▶ **TEXT EXCERPT**
<<<<
# Ship photos research



## KShips (Sep 14, 2007)

Hi,

I am doing a picture research about the ships my grandfather served on. I wish to find sources from where to buy photographs of these ships: 'Bothnia' (Cunard, 1928), 'Tomocyclus' (Shell, 1944), Loch Ranza (Maclay & McIntyre, 1944), Irene K (1924), Orelia (Houlder Bros., 1954). Can anyone help?

Can anyone help me in finding this other ship that my great-grandfather worked on in June 1919: 'Clematia'.

Thanks.


----------



## gdynia (Nov 3, 2005)

Most of these vessels can be found on www.photoship.co.uk also there are several in the gallery in SN just do a search with name


----------



## benjidog (Oct 27, 2005)

There's a photo of Bothnia in The Allen Collection: http://www.benjidog.co.uk

Regards,

Brian


----------



## ian d.cameron (Jul 3, 2005)

Tomocyclus
http://www.helderline.nl/

Loch Ranza
http://www.photoship.co.uk/JAlbum Ships/Old Ships L/slides/Loch Ranza-03.html

Irene K
http://www.photoship.co.uk/JAlbum Ships/Old Ships I/slides/Irene K-01.html

Orelia
http://www.photoship.co.uk/JAlbum Ships/Old Ships O/slides/Orelia-01.html


----------



## ian d.cameron (Jul 3, 2005)

Sorry gdynia never noticed your photoship post


----------



## KShips (Sep 14, 2007)
>>>>
▶ **DATA PROVIDED**
<<<<
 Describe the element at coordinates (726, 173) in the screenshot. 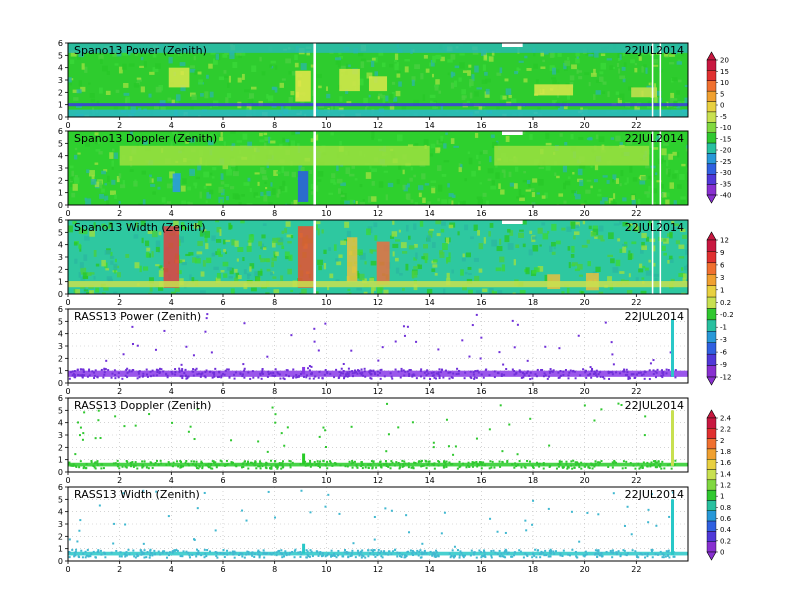

I see `colorbar-label: -30` at that location.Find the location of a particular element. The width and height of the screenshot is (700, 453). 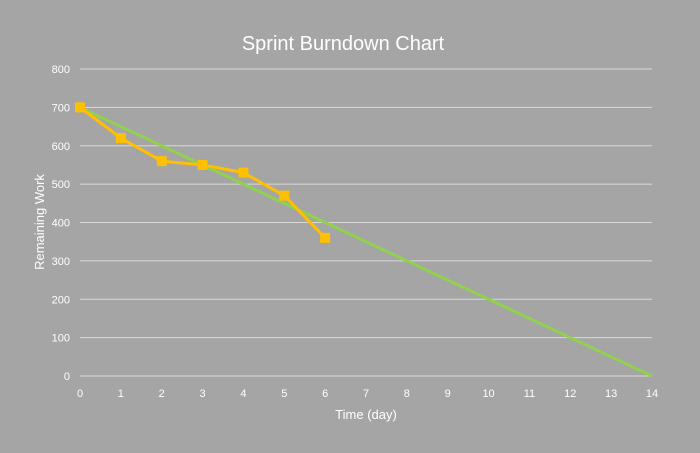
>>>>
▶ **TO-DO ITEM**
Answer from the ship photos thread:
(a) Which company is listed with the ship Orelia?
(b) In which collection does benjidog say a photo of Bothnia can be found?
(c) What website does ian d.cameron give for Tomocyclus?

▶ **EXERCISE SOLUTION**
(a) Houlder Bros.
(b) The Allen Collection
(c) http://www.helderline.nl/